#### PARTS OF THE EXERCISE:
1. List every calendar year mentioned in the article on the Asia-Pacific economic outlook, in ascending order.
2. Translate this sentence from the article on the Asia-Pacific economic outlook into Spanish: "At least India relies less on exports as an engine of growth than does China."

New Delhi, Nov 24: Recession in the Asia-Pacific (APAC) region is unlikely to occur in the upcoming year, despite the region facing challenges from rising interest rates and weaker global trade growth, according to Moody’s Analytics.
According to Moody’s report titled “APAC Outlook: A Coming Downshift,” India will have slower growth in 2019 which is more in line with its long-term potential.
Positively, foreign direct investment and increases in agricultural and technological productivity could speed up growth. However, if high inflation continues, the Reserve Bank of India will probably raise its repo rate far over 6%, which will slow down GDP growth.
“China is not the only weak link in the global economy. The other giant of Asia, India, also suffered a year-to-year decline in value exports in October. At least India relies less on exports as an engine of growth than does China,” Moody’s Analytics Chief APAC Economist Steve Cochrane said.
Regarding the regional outlook, Moody’s stated that while China’s slowing economy and the anticipated slowdowns in Europe and North America will make 2023 a slower year for economic growth than 2022, even though India and other major economies in the APAC region are expanding due to their own delayed reopening from pandemic-related shutdowns.
“That said, a recession is not expected in the APAC region in the coming year, although the area will face headwinds from higher interest rates and slower global trade growth,” Cochrane added.
The International Monetary Fund (IMF) predicted that global growth will slow from 6% in 2021 to 3.2% in 2022 and 2.7% in 2023 in its World Economic Outlook published last month. At a time when the world faces impending risks of a recession, India has emerged as “a bright light,” according to IMF chief economist Pierre-Olivier Gourinchas.

#### SUPPLIED MATERIAL:
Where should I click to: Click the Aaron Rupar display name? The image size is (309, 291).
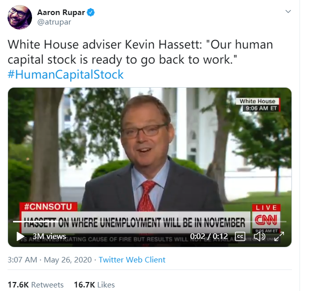(61, 13)
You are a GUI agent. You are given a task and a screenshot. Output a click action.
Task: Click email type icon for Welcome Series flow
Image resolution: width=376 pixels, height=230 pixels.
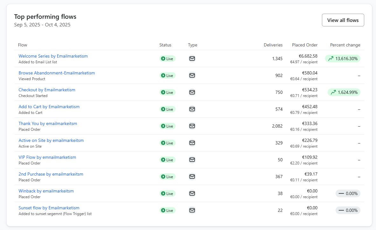click(192, 59)
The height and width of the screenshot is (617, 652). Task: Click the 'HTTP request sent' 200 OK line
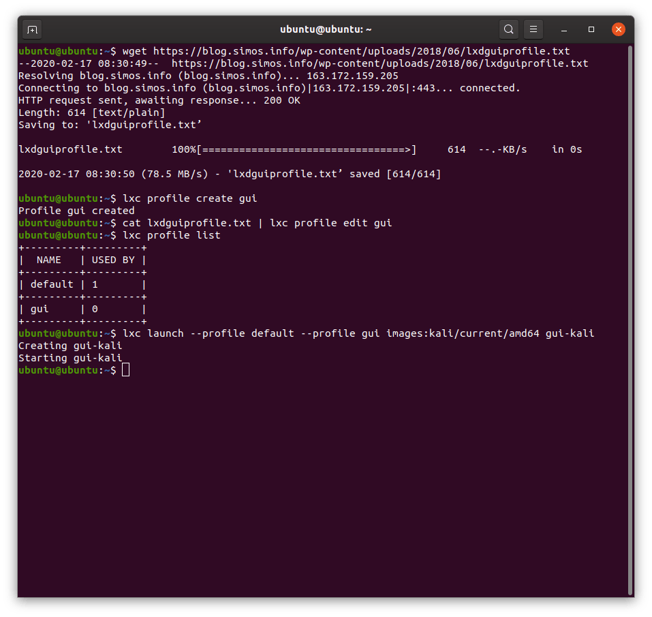(x=159, y=100)
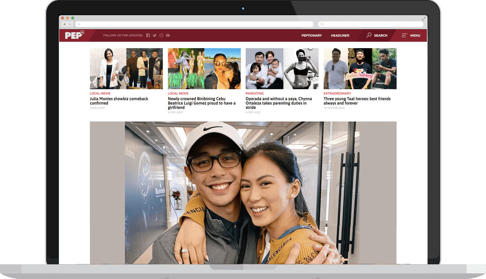Open the Headliner menu item
Screen dimensions: 486x279
pos(340,35)
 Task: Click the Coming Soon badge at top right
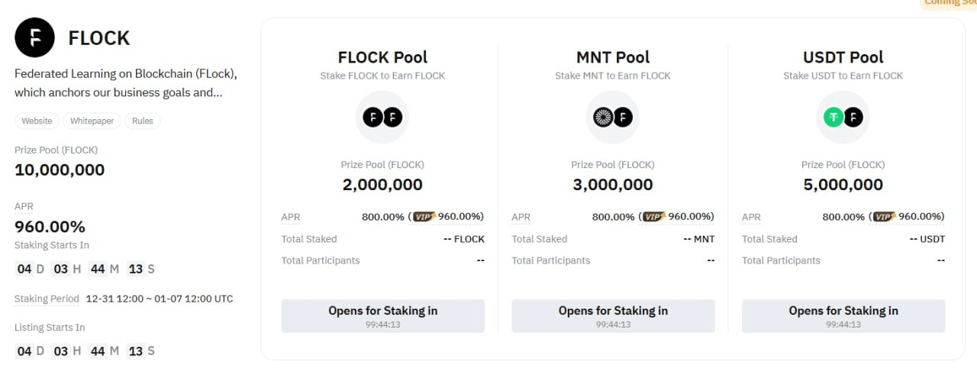950,2
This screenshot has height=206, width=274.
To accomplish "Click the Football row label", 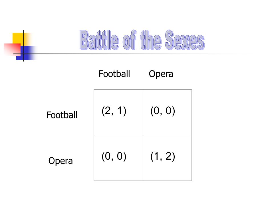I will click(x=62, y=115).
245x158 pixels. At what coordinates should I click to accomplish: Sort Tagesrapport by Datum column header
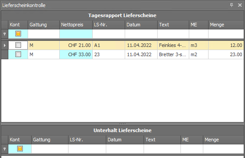coord(141,25)
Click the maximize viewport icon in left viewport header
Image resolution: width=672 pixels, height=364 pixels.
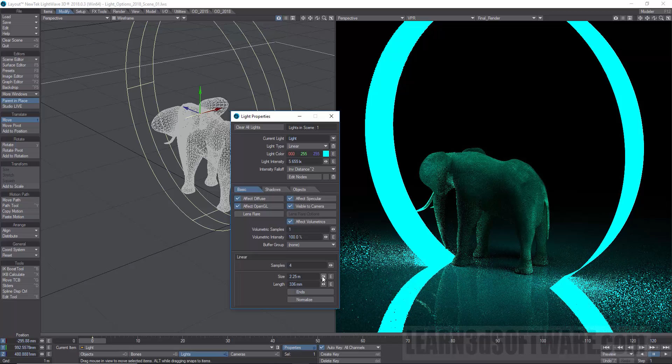pos(331,18)
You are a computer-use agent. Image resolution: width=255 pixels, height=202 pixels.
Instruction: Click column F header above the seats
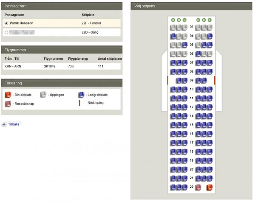210,20
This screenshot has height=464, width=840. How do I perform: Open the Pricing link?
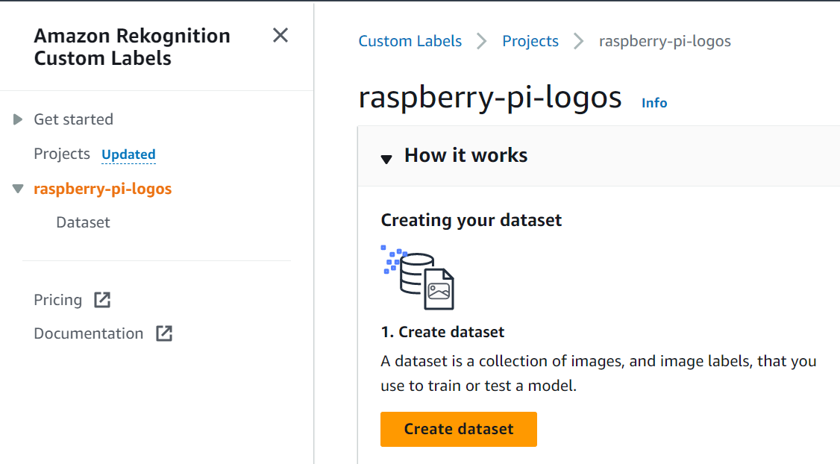coord(58,300)
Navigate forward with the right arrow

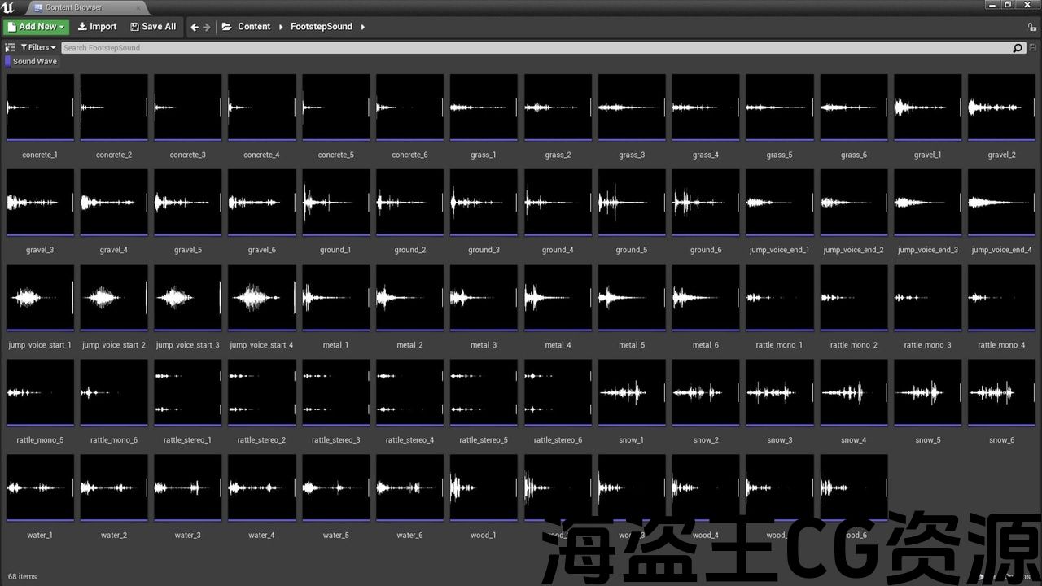pyautogui.click(x=207, y=27)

#### ANSWERS TO EACH TASK:
1. 2019, 2021, 2022, 2023

2. Al menos la India depende menos que China de las exportaciones como motor de crecimiento.